After they finished their job, it turns out that Henrik Vanger's knowledge about Wennerstrom was useless. Here again Salander, using her talents in hacking, finds all the evidence against Wennerstrom for Blomkvist who publishes the whole thing and Millennium finds back all the glory, a happy ending.

The only thing I don’t understand is why the book is named as it is. Salander is one of the main characters but the story is not about her. I think the name is a bit misleading.

I was a long story but so compelling that it was impossible to put down. Not at a single point did it lose its pace. And I am dying to read the sequels.

Saturday 1 December 2012

4:50 From Paddington by Agatha Christie

I picked this book randomly, without expecting much from it. I am not a big fan of Agatha Christie. I have read her Nemesis, Sparkling Cyanide and a couple others whose names I don’t remember. I found them good but not exceptionally engaging. I liked the character of Miss Marple from Nemesis but wasn’t a big fan of her. So when I picked this one, I thought it would be a good time pass but nothing too demanding (actually I am still having my exams). 

It turned out that I was wrong about this one. I have never written a review of a mystery novel before, so I apologize in advance for any spoilers. Its very hard to discuss this one without taking away all the fun but I will try.

This novel is composed of a chain of extremely uncommon circumstances. Really its hard to digest the fact that all of them occurred in the same story. First, an elderly lady Mrs. McGillycuddy (no offences to anybody, I spent some time enjoying the name, trying to pronounce it correctly.. I don’t think I succeeded though) witnesses a murder taking place in a train running parallel to hers. Now it was extraordinary how the window curtain of that murder-train flew at the right time in front of the right person because Mrs. McGillycuddy was going to visit her friend who was none other than Miss Jane Marple, the Nemesis, the old lady with remarkable detective instincts.

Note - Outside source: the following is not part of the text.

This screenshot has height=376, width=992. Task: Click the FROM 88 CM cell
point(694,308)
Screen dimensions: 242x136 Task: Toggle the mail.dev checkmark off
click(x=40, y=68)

So Mrs. McGillycuddy, being a responsible citizen, reports the matter to the authorities. However, no evidence of any murder was found. Now Miss Marple, on her own, starts investigating the situation. She makes quite an effort in travelling back and forth in the train. She gathers some ideas about what might have happened. She has a theory that the dead body of the victim was buried in a house. She then engages Lucy Eyelesbarrow, who is a "professional domestician" to get a job at the house and find the body, which she manages quite soon. Personally, I think Lucy Eyelesbarrow was an odd character although intelligent and pretty and graceful and all that but somewhat out of place. I mean are there really "professional domesticians"in England. Its an odd occupation to choose.




Then begins the search for the murderer. Local police and Scotland Yard get involved. The investigation part is mind-boggling. There is a twist and a turn on literally every page. It was impossible to put it down. The extraordinary events never fail to happen. At last, the most unlikely and good-natured person turns out to be the murderer. This, I think, is Agatha Christie's favorite result of any investigation. I must say that the murderer was also exceptionally intelligent.

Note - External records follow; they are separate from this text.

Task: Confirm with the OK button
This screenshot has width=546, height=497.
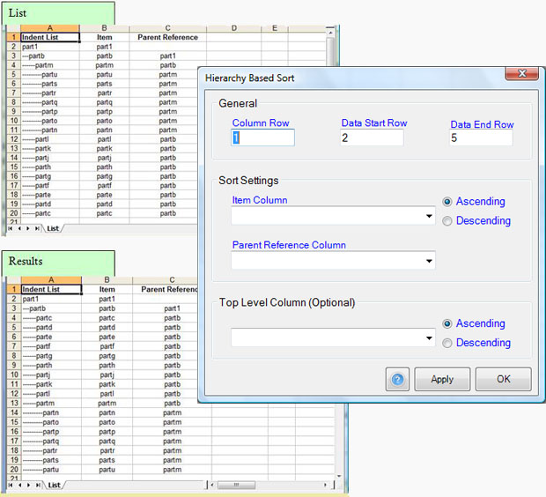Action: pos(503,379)

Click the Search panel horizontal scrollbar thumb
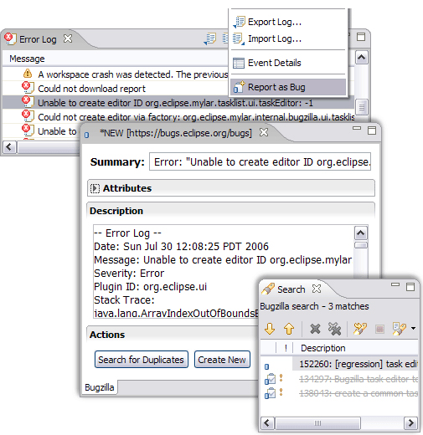[x=317, y=423]
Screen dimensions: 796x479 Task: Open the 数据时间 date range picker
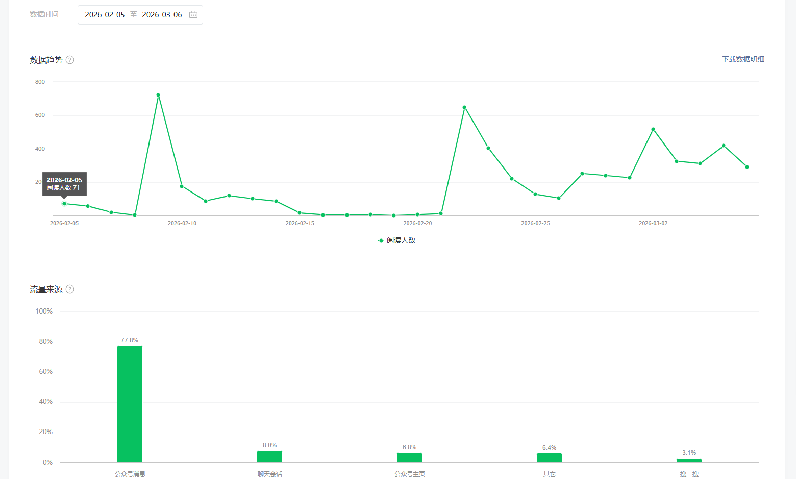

But the most ironical part is that after all the efforts by police, it was only a question of a witness identifying a criminal which was arranged by Miss Marple based on her knowledge of how human brain works.

I really like Miss Marple's character. I liked her from Nemesis and I like her more now. Its funny how she relates very different people and draw conclusions about them. How she places herself in their place and predict what they would do. She makes it all so simple by saying that all her capabilities come from knowledge of human nature. It sounds somewhat like Sherlock Holmes's "nothing is ever new" philosophy.